Anggota Komisi I DPR RI, Cindy Monica, menyatakan dukungan penuh terhadap langkah Polri dalam membuka dan mengusut tuntas dugaan korupsi tata kelola batu bara. Ia menegaskan bahwa setiap dugaan korupsi, terutama di sektor strategis yang berdampak luas bagi masyarakat, harus diproses secara profesional, transparan, dan tanpa pandang bulu.

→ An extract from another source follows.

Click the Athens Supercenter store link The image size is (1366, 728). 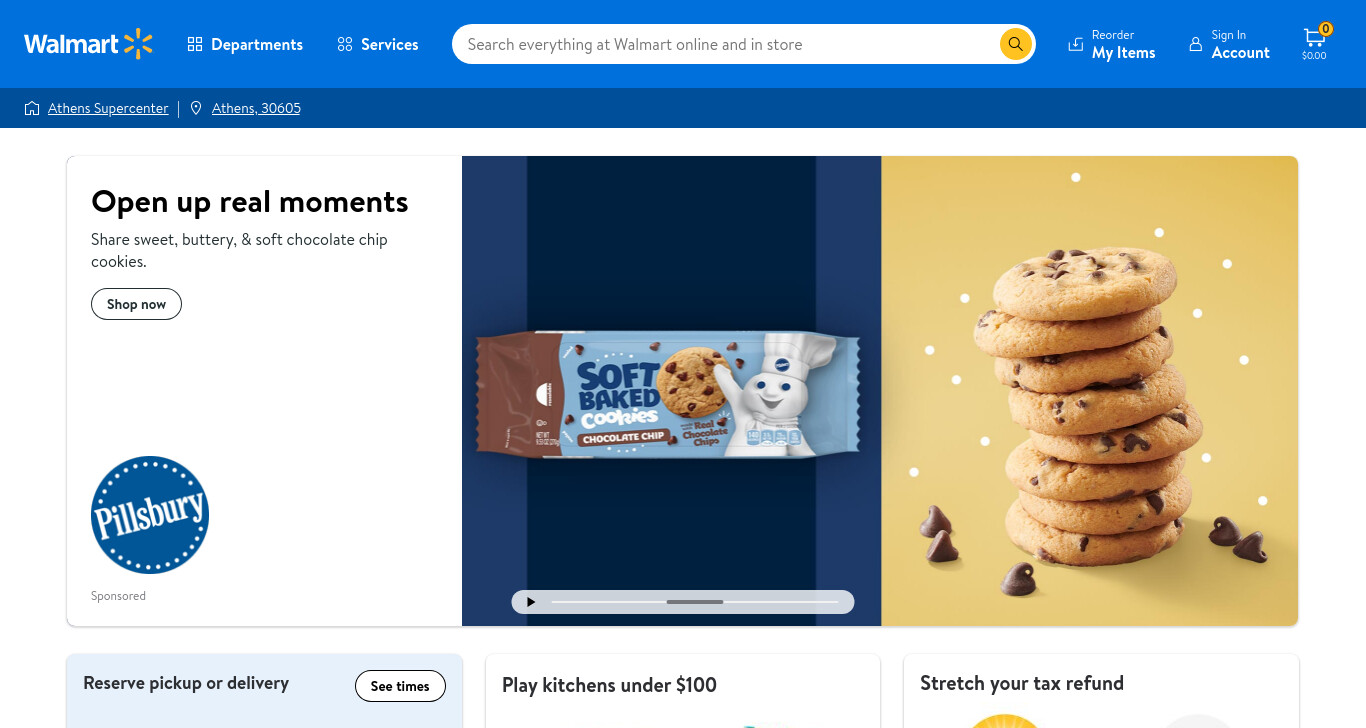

Menurut Cindy, pengusutan kasus ini sejalan dengan komitmen Presiden Prabowo Subianto yang menjadikan pemberantasan korupsi sebagai salah satu prioritas utama pemerintahan. Komitmen tersebut harus diwujudkan melalui penegakan hukum yang independen, objektif, dan berkeadilan terhadap siapa pun yang terlibat.

Bacaan Lainnya

“Korupsi di sektor energi bukan hanya merugikan negara, tetapi juga berdampak langsung bagi masyarakat, karena itu langkah Polri untuk membuka perkara ini secara tuntas harus didukung agar pihak-pihak yang bertanggung jawab dapat diungkap sesuai ketentuan hukum yang berlaku,” ujar Cindy Monica dalam rilisnya, Kamis (9/7).

Sebagai anggota Komisi I DPR yang membidangi sektor pertahanan, Cindy juga mengingatkan pentingnya setiap institusi negara menjalankan tugas pokok dan fungsinya (tupoksi) sesuai amanat peraturan perundang-undangan.

Menurutnya, proses penegakan hukum harus sepenuhnya diberikan kepada aparat yang berwenang. Sementara itu, institusi lain, termasuk TNI, harus tetap berjalan pada koridor peran dan tugas konstitusionalnya masing-masing demi menjaga stabilitas nasional.

“Jangan ada pihak yang melindungi siapa pun dalam pengusutan kasus ini. Pihak yang terbukti terlibat harus diproses sesuai hukum yang berlaku, dan siapa pun yang menghalangi penegakan hukum juga harus dimintai pertanggungjawaban. Supremasi hukum harus menjadi panglima,” ujar politikus NasDem itu.

Ia menilai dugaan korupsi tata kelola batu bara ini harus menjadi perhatian serius karena berdampak langsung pada kepentingan publik, termasuk stabilitas pasokan energi di beberapa wilayah Sumatera.

Oleh sebab itu, aparat penegak hukum harus diberi ruang penuh untuk mengusut perkara ini hingga tuntas secara objektif, transparan, serta bersih dari segala bentuk intervensi.

“Negara harus memastikan setiap dugaan tindak pidana korupsi diusut hingga tuntas. Penegakan hukum yang adil akan memperkuat kepercayaan masyarakat sekaligus membuktikan bahwa tidak ada ruang bagi praktik korupsi di Indonesia,” pungkasnya.